Antique maps tell the story of the world and its history in different ways. Maps, by definition, are a representation or scale model of spatial concepts illustrating and communicating geographic information of their time in history.
Looking at the latest book publication “A history of the world in twelve maps” by Jerry Brotton, a BBC4 presenter, tells the story of the history of the world through examining twelve old maps. He reveals how the maps shaped the perception of the world.
Analysing old maps can provide insights into the cultural, psychological and political background of their respective times. Historical maps hugely differ from today’s cartography which is based on facts and accuracy of figures, knowledge and technology. Antique maps are subjective and ideological accounts and the map itself would depend on who created it and when it was created.
The late 15th century European view of the world was a mix of superstition and imagination combined with scientific observations and facts. Antique reproductions of 15th century maps reveal these cultural perceptions: the medieval map, often referred to as T-O maps, represents three continents spatially organised into the shape of a T, within a circle that contains both real and imagined countries.
It was not until the 17th century, that countries commenced national mapping programs to attempt to rule out imagination from geographic maps and mapping. However, factual representation was still limited by technology.
The emergence of geographic information systems (GIS) in the 1970-80s, completely revolutionised the way maps were produced. Computer software and hardware replaced paper and ink and in return generated highly accurate digital data.

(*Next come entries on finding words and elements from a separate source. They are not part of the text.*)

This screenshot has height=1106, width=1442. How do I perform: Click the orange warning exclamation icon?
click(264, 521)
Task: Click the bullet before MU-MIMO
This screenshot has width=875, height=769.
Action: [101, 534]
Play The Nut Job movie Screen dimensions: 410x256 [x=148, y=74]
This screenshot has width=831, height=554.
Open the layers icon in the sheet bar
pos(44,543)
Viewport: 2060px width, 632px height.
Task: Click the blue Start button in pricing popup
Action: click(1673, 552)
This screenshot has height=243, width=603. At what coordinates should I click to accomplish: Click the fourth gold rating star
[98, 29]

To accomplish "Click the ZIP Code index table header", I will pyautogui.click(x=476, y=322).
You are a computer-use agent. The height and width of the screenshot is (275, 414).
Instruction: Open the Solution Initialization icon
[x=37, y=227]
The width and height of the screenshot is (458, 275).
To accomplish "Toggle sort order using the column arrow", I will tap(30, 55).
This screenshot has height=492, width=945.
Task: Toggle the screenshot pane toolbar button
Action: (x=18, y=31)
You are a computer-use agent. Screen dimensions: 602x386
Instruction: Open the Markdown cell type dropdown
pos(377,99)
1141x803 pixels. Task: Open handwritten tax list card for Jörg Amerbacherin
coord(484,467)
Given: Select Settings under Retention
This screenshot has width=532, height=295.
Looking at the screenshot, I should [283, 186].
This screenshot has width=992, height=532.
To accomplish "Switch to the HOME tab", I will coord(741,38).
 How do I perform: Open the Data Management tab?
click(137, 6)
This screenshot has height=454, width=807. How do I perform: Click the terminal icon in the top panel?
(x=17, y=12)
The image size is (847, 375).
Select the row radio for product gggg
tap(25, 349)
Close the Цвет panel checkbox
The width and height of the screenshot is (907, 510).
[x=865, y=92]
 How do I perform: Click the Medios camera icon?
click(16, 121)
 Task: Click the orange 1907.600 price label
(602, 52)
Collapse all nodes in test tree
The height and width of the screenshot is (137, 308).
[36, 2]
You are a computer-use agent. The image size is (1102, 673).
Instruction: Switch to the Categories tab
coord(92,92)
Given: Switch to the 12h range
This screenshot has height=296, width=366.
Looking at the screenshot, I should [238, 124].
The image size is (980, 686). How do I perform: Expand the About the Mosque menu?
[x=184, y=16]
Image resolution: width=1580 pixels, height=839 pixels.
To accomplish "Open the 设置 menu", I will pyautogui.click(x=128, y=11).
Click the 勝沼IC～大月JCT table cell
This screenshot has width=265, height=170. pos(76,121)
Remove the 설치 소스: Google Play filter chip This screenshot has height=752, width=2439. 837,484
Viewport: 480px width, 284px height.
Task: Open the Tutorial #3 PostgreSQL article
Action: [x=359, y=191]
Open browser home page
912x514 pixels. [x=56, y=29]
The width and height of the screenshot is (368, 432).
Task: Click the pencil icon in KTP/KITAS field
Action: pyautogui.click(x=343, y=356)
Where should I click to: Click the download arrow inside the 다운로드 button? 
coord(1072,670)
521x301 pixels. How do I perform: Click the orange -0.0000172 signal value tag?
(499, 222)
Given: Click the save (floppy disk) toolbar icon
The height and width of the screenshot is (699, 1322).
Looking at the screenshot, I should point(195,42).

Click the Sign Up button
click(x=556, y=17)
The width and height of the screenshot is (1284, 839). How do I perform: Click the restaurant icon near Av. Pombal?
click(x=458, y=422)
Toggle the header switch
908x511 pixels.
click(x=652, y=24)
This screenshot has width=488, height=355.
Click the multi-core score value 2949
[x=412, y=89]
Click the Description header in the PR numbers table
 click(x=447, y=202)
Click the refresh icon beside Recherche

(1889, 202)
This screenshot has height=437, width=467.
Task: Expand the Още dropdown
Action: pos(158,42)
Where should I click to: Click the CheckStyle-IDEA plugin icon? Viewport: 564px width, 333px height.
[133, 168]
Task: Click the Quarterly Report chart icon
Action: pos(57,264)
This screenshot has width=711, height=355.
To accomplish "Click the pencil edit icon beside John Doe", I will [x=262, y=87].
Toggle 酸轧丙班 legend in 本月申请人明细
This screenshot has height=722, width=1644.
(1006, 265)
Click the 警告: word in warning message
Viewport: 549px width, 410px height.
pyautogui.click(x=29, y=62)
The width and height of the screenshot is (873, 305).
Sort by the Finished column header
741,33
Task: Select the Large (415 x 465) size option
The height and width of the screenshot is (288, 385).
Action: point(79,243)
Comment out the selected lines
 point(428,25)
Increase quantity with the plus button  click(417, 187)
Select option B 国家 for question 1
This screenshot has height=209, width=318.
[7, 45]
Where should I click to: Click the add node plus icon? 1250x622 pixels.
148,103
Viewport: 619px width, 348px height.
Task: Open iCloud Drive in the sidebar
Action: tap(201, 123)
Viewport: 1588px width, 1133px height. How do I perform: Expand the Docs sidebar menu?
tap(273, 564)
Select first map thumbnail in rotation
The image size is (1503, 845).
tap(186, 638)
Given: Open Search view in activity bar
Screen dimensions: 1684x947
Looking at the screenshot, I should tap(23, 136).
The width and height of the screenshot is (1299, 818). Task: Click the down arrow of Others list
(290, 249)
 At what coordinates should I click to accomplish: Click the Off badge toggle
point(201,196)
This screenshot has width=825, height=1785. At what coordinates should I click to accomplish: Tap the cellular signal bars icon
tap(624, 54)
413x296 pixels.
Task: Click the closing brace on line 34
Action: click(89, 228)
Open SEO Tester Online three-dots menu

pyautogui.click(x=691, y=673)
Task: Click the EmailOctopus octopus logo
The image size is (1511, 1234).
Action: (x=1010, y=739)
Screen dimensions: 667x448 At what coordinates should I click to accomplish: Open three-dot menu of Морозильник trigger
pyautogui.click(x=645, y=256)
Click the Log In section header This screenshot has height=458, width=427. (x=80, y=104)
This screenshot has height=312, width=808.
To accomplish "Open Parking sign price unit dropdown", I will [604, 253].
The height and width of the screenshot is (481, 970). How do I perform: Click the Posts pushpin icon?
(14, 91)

This shift in the cartography paradigm may be perceived by the majority of people as useful in aiding the knowledge and understanding of the world. However, others may look upon it with nostalgia as maps are not purely representations of geographic information but also objects of beauty and art.
Consequently, with the introduction of GIS, the collection and popularity of ancient and historic maps as desirable collectables has risen. The most beautifully crafted maps are known to reach steep prices at auctions and art houses.
It is the advancements in computer hardware and software that has made geographic representations increasingly more accurate, these technological advances have enabled digital reproduction of maps – so that they’re all the same. Consequently, these collectables are no longer merely reserved to the affluent, but affordable collectibles ranging from famous portraits, travel paintings to maps.